Items listed in a dataset
⁂
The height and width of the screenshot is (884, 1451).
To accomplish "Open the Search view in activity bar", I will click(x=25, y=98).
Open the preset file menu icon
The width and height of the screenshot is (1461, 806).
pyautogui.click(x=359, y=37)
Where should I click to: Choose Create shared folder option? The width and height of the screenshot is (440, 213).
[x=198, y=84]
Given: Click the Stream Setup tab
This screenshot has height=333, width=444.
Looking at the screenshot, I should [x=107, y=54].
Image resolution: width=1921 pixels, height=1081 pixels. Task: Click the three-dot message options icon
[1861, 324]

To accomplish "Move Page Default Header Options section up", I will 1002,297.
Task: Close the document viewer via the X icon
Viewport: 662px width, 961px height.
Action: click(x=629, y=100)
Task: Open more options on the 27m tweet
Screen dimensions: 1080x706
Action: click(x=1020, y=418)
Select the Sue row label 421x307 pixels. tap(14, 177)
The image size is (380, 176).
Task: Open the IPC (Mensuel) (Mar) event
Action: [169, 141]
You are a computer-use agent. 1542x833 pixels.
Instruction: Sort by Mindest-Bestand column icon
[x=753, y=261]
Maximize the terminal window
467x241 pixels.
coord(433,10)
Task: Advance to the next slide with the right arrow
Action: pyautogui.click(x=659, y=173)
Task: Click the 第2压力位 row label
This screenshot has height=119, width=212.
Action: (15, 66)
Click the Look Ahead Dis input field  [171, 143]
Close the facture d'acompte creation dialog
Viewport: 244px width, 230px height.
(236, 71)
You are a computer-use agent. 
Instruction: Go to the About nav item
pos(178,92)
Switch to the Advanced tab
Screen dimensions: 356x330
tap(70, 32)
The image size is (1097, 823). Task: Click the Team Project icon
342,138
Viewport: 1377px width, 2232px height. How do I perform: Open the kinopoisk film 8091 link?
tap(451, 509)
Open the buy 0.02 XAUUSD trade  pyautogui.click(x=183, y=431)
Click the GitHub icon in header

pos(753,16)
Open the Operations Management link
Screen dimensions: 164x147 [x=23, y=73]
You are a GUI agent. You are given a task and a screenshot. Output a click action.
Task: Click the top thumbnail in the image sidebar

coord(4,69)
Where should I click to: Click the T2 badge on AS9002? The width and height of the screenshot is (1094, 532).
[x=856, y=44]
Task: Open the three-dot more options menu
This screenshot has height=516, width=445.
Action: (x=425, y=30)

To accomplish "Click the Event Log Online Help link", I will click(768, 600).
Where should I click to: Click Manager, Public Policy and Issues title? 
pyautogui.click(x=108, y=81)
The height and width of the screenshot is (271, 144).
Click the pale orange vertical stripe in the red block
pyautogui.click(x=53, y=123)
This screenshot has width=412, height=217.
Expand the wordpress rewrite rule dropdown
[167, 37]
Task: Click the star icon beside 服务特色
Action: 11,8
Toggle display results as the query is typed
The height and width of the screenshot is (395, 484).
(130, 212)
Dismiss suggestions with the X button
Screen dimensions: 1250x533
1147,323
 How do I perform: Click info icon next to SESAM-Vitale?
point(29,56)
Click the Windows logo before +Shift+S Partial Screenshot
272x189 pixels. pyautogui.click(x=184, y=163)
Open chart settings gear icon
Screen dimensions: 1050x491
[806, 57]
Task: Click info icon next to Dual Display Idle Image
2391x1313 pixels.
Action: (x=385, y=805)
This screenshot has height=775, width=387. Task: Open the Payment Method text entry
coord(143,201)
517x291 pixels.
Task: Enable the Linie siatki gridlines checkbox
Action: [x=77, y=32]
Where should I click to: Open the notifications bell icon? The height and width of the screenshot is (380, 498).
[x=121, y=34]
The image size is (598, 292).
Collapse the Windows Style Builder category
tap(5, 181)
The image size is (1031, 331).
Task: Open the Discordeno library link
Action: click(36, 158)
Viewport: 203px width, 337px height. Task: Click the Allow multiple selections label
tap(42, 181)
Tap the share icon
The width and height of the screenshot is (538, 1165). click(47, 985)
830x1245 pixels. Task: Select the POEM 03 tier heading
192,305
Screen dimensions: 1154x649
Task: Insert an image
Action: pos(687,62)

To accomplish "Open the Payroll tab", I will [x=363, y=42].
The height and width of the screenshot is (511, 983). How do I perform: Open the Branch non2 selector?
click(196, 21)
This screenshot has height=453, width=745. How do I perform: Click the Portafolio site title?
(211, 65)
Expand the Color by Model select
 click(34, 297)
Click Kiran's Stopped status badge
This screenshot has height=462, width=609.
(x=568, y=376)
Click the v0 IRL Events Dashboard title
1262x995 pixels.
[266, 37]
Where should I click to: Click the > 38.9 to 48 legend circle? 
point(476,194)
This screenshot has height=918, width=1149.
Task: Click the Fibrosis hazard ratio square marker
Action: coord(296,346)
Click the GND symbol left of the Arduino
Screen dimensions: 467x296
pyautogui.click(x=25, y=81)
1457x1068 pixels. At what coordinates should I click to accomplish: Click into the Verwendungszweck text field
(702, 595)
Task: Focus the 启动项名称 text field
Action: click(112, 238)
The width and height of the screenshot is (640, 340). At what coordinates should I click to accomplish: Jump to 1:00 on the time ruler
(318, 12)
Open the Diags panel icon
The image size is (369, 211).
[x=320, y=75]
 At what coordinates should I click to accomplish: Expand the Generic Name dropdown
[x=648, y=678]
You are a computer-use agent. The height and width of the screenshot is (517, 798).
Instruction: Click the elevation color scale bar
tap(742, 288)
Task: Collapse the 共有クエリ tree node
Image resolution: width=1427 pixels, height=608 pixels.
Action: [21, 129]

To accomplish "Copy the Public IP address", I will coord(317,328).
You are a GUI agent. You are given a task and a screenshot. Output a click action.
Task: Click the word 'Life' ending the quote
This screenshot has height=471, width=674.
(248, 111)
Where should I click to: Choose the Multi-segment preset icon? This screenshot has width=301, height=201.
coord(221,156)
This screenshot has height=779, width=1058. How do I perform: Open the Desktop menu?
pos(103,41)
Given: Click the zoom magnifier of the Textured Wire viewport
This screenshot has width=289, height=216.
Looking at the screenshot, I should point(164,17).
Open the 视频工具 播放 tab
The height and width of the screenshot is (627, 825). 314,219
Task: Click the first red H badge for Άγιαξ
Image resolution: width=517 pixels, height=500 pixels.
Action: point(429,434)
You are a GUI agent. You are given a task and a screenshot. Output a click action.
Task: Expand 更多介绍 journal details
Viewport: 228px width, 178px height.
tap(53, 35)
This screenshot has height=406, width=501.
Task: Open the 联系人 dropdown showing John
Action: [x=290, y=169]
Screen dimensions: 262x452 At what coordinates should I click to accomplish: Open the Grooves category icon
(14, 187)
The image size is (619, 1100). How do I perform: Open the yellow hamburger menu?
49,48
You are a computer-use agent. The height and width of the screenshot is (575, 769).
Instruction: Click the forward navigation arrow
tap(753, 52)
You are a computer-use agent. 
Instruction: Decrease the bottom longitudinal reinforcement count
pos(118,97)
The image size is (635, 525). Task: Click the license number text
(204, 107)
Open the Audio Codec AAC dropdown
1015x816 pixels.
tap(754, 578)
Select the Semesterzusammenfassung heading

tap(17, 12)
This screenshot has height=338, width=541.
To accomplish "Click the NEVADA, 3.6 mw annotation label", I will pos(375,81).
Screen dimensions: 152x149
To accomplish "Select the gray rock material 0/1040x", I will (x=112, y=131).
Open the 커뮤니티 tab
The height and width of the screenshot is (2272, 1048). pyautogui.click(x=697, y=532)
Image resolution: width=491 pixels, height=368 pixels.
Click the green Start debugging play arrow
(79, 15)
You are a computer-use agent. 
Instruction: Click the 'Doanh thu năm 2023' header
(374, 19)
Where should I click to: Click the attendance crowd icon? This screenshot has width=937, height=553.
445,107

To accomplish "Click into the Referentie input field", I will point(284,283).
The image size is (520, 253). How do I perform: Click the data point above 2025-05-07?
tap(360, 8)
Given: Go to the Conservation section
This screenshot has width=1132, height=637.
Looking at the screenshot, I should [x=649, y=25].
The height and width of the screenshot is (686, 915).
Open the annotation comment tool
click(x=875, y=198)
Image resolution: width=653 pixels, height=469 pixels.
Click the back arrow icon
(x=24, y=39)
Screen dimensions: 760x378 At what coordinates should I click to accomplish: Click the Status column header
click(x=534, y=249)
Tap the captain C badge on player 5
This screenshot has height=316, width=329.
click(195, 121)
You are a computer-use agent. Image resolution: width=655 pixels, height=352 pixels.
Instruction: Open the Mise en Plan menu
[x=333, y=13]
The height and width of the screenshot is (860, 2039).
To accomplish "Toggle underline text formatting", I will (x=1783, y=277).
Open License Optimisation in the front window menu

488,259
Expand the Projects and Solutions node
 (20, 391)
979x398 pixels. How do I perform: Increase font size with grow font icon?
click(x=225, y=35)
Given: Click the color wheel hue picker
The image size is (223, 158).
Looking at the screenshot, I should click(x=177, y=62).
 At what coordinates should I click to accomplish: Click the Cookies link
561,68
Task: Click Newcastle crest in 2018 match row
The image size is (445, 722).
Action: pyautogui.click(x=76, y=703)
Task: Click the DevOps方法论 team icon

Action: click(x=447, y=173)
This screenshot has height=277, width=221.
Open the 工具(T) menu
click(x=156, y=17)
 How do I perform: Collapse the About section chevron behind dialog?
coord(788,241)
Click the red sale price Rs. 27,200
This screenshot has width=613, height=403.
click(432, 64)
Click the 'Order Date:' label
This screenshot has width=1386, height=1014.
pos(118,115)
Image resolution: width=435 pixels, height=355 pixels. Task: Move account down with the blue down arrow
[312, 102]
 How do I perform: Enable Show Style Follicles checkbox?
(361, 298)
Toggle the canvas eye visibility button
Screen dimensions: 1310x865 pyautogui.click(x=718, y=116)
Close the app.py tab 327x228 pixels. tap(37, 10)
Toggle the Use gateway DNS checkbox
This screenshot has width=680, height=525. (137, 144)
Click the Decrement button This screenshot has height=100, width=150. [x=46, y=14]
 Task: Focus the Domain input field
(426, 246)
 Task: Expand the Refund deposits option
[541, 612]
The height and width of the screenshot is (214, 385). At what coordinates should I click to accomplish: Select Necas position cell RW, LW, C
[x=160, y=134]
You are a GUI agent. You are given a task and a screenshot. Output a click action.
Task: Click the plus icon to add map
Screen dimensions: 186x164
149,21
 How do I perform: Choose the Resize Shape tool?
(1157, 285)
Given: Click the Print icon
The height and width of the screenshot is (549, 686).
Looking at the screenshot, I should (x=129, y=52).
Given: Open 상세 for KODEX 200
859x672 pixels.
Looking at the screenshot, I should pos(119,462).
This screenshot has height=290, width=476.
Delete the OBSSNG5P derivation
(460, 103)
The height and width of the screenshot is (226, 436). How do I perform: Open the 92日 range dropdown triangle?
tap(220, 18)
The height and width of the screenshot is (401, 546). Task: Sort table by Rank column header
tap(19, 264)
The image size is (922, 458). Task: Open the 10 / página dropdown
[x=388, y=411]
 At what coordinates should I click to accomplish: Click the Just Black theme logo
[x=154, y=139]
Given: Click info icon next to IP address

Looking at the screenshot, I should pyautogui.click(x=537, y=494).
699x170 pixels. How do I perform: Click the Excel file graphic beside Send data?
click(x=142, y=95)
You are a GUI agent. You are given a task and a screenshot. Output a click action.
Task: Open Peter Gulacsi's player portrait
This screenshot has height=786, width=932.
⁂
THE EXERCISE – Recast everything from the line containing "Open the 커뮤니티 tab" down to the line containing "click(x=875, y=198)", both included, as a Markdown table with the columns Row and Line, leaving out any blank lines.

EXERCISE ANSWER –
| Row | Line |
|---|---|
| 1 | Open the 커뮤니티 tab |
| 2 | The height and width of the screenshot is (2272, 1048). pyautogui.click(x=697, y=532) |
| 3 | Image resolution: width=491 pixels, height=368 pixels. |
| 4 | Click the green Start debugging play arrow |
| 5 | (79, 15) |
| 6 | You are a computer-use agent.  |
| 7 | Instruction: Click the 'Doanh thu năm 2023' header |
| 8 | (374, 19) |
| 9 | Where should I click to: Click the attendance crowd icon? This screenshot has width=937, height=553. |
| 10 | 445,107 |
| 11 | To accomplish "Click into the Referentie input field", I will point(284,283). |
| 12 | The image size is (520, 253). How do I perform: Click the data point above 2025-05-07? |
| 13 | tap(360, 8) |
| 14 | Given: Go to the Conservation section |
| 15 | This screenshot has width=1132, height=637. |
| 16 | Looking at the screenshot, I should [x=649, y=25]. |
| 17 | The height and width of the screenshot is (686, 915). |
| 18 | Open the annotation comment tool |
| 19 | click(x=875, y=198) |